#### [Provided text]
The Eagles needed a lot of things to go their way this weekend, but it looks like BC got most of the results they needed to at least be in the discussion. With Colgate just now earning the ECAC championship, the only surprise auto-bid into the NCAA tournament field is going to be Robert Morris out of the CHA. That’s not the ideal result for the Eagles, but it at least puts Penn State, who was solidly in the field before losing in the CHA semifinals, back into the list of bubble teams hoping to get an invitation to Erie, PA next week.

Unfortunately, without a Pairwise to use this year to lock-in the field, the selection committee is going to have to be completely subjective in setting the bracket. Let’s at least start with the programs we know for sure are into the 8 team field:

Hockey East Champion: Northeastern
WCHA Champion: Wisconsin / Ohio State
ECAC Champion: Colgate
CHA Champion: Robert Morris

As of this posting, the WCHA final is still being played between Wisconsin and Ohio State, but as those two teams are currently sitting in a rock-solid #2 and #3 in the polls, we can safely assume both will make it. Wisconsin wins the WCHA in overtime.

That leaves us with three open spots for about six or so teams still in the hunt. They’ve all got warts, so let’s just break the teams down in order of who it feels like has the best case.

Keep in mind, this is all subjective and one man’s opinion. Again, we don’t have a Pairwise to definitively say who will be in.

Minnesota (WCHA): IN

The Gophers have had a dreadful year by their own standards... which is to say a year most programs would kill to have. They don’t have any bad losses, and they do have a couple wins over tournament teams — but a whole lot of losses to those teams, too. They’re 2-4-0 against Ohio State and 0-3-1 against Wisconsin. They’re also 2-0-0 against Duluth, who’s sitting a bit below the Gophers on the bubble as well. That’s a solid enough resume, and seems to be better than the teams below them, so while a lot of folks out west think Minnesota should be out, I expect the Gophers to be in the field.

#### [Complete the following]
- 1) According to the tournament preview above, why can both Wisconsin and Ohio State be counted in the field while their WCHA final is still being played?
- 2) List every conference whose champion appears in the tournament preview's list of programs certain to be in the 8-team field.

#### [Extracted material]

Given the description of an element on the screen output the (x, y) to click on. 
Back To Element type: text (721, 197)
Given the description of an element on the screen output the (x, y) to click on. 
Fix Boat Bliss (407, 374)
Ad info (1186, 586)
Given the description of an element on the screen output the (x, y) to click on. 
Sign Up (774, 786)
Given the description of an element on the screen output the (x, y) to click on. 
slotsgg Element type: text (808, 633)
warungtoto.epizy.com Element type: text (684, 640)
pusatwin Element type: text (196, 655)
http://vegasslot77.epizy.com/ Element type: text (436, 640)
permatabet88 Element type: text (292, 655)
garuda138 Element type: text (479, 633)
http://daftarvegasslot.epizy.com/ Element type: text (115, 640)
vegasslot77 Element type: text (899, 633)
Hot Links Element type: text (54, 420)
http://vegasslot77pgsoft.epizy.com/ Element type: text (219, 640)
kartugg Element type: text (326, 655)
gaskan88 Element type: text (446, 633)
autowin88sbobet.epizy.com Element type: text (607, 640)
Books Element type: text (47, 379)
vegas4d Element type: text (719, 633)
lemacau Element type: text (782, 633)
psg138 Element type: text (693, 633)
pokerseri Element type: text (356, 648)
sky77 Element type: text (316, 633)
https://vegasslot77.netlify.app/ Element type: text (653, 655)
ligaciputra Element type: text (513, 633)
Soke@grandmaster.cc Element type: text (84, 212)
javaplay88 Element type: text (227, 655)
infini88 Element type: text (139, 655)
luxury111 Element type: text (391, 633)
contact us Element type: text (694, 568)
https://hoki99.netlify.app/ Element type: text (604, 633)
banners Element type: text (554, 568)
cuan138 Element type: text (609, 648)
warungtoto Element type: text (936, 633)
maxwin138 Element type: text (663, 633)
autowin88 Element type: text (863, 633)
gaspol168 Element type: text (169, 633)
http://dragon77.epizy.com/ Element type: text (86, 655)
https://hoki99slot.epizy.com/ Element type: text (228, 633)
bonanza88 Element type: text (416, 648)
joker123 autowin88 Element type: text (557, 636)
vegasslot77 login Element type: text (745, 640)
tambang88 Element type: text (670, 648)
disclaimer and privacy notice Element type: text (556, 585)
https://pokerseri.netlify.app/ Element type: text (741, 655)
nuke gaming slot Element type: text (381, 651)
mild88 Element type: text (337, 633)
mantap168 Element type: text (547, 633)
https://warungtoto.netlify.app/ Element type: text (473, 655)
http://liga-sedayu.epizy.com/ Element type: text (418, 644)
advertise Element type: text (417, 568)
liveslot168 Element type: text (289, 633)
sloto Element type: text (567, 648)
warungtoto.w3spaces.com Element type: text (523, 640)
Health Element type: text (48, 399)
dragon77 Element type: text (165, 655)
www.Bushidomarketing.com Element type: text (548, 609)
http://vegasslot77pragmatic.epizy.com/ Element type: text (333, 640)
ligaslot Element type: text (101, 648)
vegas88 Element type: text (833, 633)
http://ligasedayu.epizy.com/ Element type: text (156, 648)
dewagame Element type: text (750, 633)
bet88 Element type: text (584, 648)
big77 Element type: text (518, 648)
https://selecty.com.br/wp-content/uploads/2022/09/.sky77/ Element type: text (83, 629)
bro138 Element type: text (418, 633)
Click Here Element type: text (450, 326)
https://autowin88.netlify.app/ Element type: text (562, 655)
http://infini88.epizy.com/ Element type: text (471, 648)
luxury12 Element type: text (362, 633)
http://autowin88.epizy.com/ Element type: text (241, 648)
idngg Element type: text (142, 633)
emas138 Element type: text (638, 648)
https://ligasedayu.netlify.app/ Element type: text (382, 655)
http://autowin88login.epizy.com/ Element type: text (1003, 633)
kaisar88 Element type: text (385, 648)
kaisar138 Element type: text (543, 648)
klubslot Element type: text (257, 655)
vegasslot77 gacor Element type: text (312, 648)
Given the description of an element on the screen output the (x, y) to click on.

#### [Answers below]
- 1) Both teams hold a rock-solid #2 and #3 in the polls, so the writer assumes both will make the field whichever one wins.

- 2) Hockey East, WCHA, ECAC, CHA